Showing posts with label explicit instruction. Show all posts
Showing posts with label explicit instruction. Show all posts

Sunday, June 15, 2025

Methods of Encoding - Explanations

Despite all of the fads encouraging "guide on the side rather than sage on the stage," the most common form of instruction remains good, old fashioned explanations.  

Why?  

Because the most effective, efficient, and straightforward way of getting information from the head of someone knowledge to the head of someone without it is to tell them.  We know it works from research, but even if we didn't, we would know it works from the thousands of years of history in which oral tradition was the only option available (perhaps paired with a drawing on a cave wall, but we'll talk about that next week).

So, most of the encoding that happens in schools is done through explanation.  That means, we should invest a lot of our professional development time on getting explanations right.  Anyone who has ever helped their dad with a home repair, only to misunderstand and mess up the project, knows that explanations aren't all created equal. 

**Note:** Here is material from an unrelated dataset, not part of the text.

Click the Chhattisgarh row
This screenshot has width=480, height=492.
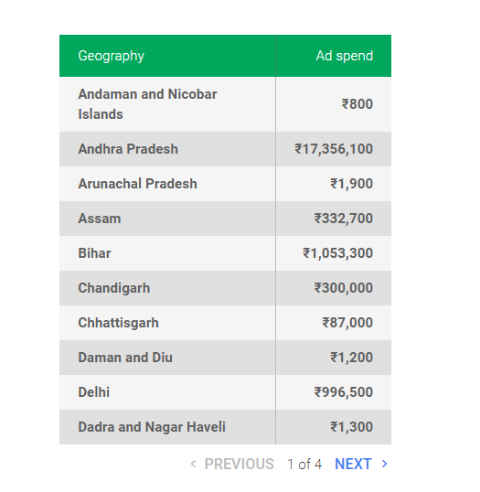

Good explanations engage listeners through hooks, brisk pacing, frequent checks for understanding, analogies, and clear sequencing.  

Hooks:
Think of the best sermon, stand up comedy routine, or TED talk you have ever heard.  Chances are, you remember how it started more than any other part of it.  And that's likely because excellent speakers start with something to get your attention.  Sometimes, it's a quote or especially interesting fact, but more often than not, it's a story.  Better yet, it is the first half of a story that they will finish later in the speech.  People who want you to keep listening are wise to pique your curiosity and make you want to know more.  Teachers, pay attention to the world around you, and you will see myriads of opportunities to connect something you have seen to your content.  "Last week, I saw a bird fly into a window, and it made me wonder, 'What makes glass transparent?'" will draw students in far more than, "Today, we will talk about what make glass transparent."  An English teacher can tell a story about an argument they overheard as the lead in to a discussion on literary conflict.  Even in math, there is a way to turn a variable into a character.  Check out this TED talk from Tyler DeWitt on using story telling in his science classes to help his kids care about what they are learning.  The point, if you don't grab their attention early, you don't stand a chance of keeping them engaged when the lesson gets harder.

Brisk Pacing:
I confess that I had not thought much about pacing (other than my own need to fit the whole lesson into a class period) before reading Zach Groshell's book Just Tell Them.  In his role as instructional coach and consultant, Zach has observed hundreds of lessons and says that one of the things he has noticed most is pacing that is too slow.  He's not advising that teachers speak at lightning speed and blow past checks for understanding (far from it if you have ever seen him present).  He is simply advising that we not dwell forever on one point if it isn't needed and eliminate things that aren't necessary for learning.  I'll add that a lot of classroom management issues could be pre-empted with faster pacing as well and free up time for retrieval practice at the end of the period.

Checks for Understanding:
No matter how good an explainer you are, there will be misconceptions in the minds of your students.  They miss an important word that changes the meaning of a sentence.  They activate some partially relevant piece of prior knowledge and make an inappropriate connection to it.  Their lack of background knowledge or vocabulary makes them have only a partial understanding.  There are lots of ways misconceptions can sneak in to your excellent lesson.  And misconceptions are like weeds; they grow out of control alongside the good information.  And, they are easier to uproot if you catch them early.  For that reason, your explanations should include frequent checks for understanding from as many of your students as possible.  Don't just call on the kid with his hand up.  He only raised his hand because he was confident, so he's almost always going to be right; and that is almost always going to mislead you into believing that everyone understands.  You can whiteboards, paper, choral response, cold calling, or digital tools, but you must ask them to answer questions that show their thinking.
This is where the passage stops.